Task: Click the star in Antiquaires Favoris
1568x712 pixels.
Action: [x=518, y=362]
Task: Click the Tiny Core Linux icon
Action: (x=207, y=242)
----------------
Every entry needs to be retyped exactly.

== Result of the exercise ==
Task: Click the star in Antiquaires Favoris
1568x712 pixels.
Action: [x=518, y=362]
Task: Click the Tiny Core Linux icon
Action: (x=207, y=242)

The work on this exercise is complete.